▶ [作業依頼 A] 映画「そして父になる」のレビューによると、この映画は何年に製作されたか。
▶ [作業依頼 B] 映画「そして父になる」のレビューから、「そして父になる(2013年製作の映画)」を含む語句で始まり「子どもは環境で育ち、育てられる。」で終わる部分を書き写してください。
▶ [作業依頼 C] 映画「そして父になる」のレビューを、最後の文に続けて書き継いでください。

Mia

そして父になるのMiaのネタバレレビュー・内容・結末

そして父になる(2013年製作の映画)
4.0

このレビューはネタバレを含みます

6年間育てた息子は、看護師によって故意に取り違えられ子ども。
取り違えた看護師が所属する病院側が最後まで上から目線で他人事で、発言の一言一言がイライラする。それはマニュアル通り動く、個々の細かな例外や感情は排除する存在として描かれていて、少々極端には感じるが「ま、中央権力ってこんなだよね…」と思わされるし、「組織はそうしないと機能しなくなるのかな?」とも考えさせられる。

子どもは環境で育ち、育てられる。
2つの家族が対称的に設定されていたのも、血縁か育ての縁かの葛藤をわかりやすく描いていておもしろい。血縁ではなかろうと、個々の性格はあれど、環境はやはり大きい。何をやったら叱られ、褒められるか。どんな時に親は喜び、笑い、怒り、悲しむのかは十人十色で、子どもはしっかりそれをみて育つ。

▶ [分析用データ]
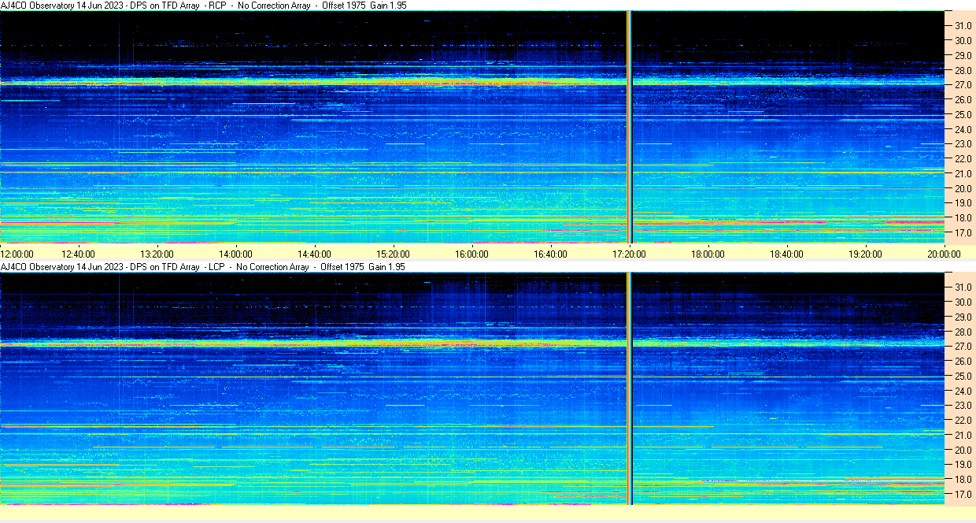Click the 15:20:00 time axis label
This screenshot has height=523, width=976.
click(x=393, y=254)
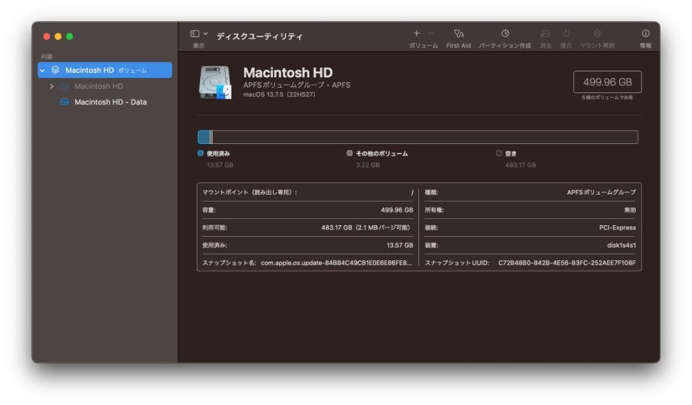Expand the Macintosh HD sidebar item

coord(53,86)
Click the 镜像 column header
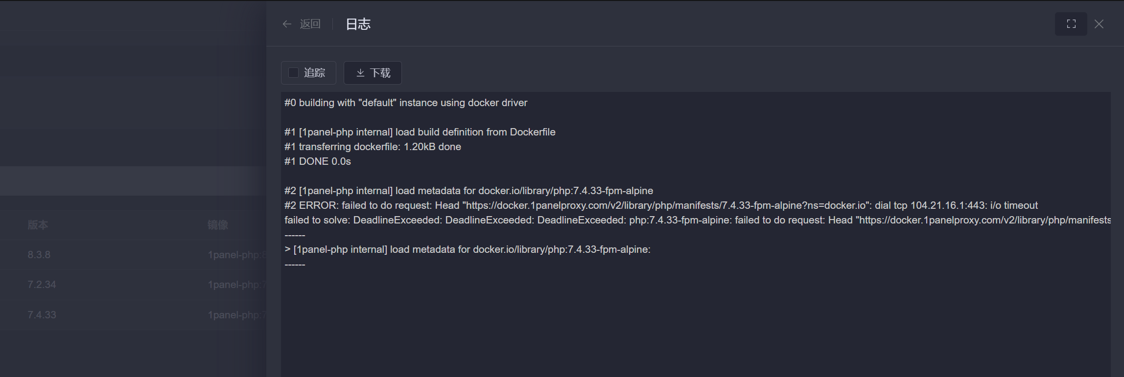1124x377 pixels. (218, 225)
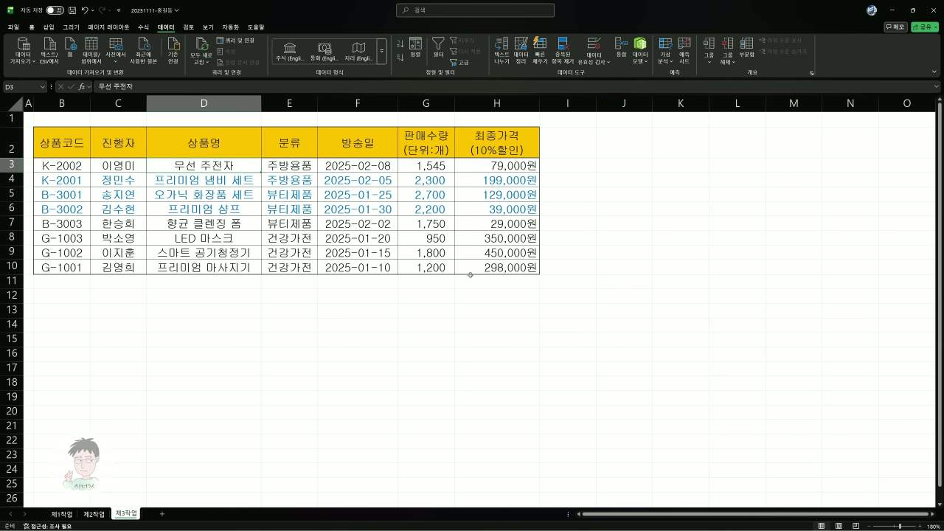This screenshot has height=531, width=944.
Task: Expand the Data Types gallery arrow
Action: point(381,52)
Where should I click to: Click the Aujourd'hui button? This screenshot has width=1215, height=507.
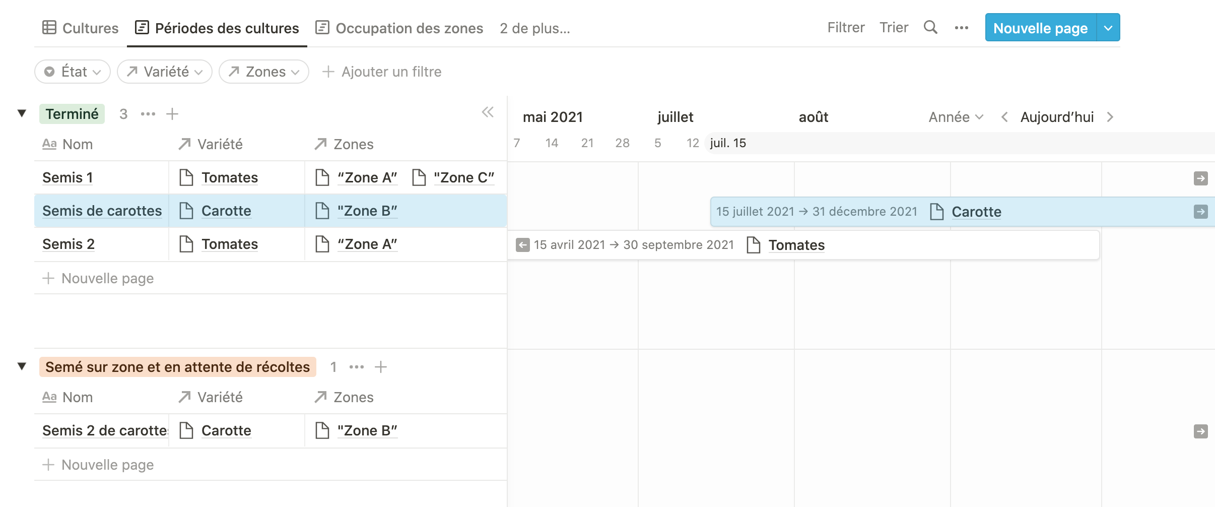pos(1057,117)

▶ [回答 A] 2013年

▶ [回答 B]
そして父になる(2013年製作の映画)
4.0

このレビューはネタバレを含みます

6年間育てた息子は、看護師によって故意に取り違えられ子ども。
取り違えた看護師が所属する病院側が最後まで上から目線で他人事で、発言の一言一言がイライラする。それはマニュアル通り動く、個々の細かな例外や感情は排除する存在として描かれていて、少々極端には感じるが「ま、中央権力ってこんなだよね…」と思わされるし、「組織はそうしないと機能しなくなるのかな?」とも考えさせられる。

子どもは環境で育ち、育てられる。

▶ [回答 C]
いきなりそれまでの環境は違うものだ、って言われて順応しろって言われても、子どもも親もそんな簡単に割り切れないよね。

対称すぎて不和が起こっていた両家族も、最後にはなんとなく、緩やかに、纏まっていく。どっちがどっちの親か(子か)を、明確に述べない終わり方は個人的にすき。
どっちもその親で、その子である、と言っているようだった。
家族概念を強く規定している血縁は、たしかに家族を強く結びつけうるものでもあるが、時にはそれが弊害や辛くなるものとして働きうることも頭に留め置いておきたい。
親子関係だけでなく、夫婦の関係、社会の「家族」の考え方、子ども目線からの親など、いろいろな視点から観るのもおもしろい。
自分が親になったときに、もう一回観たいな。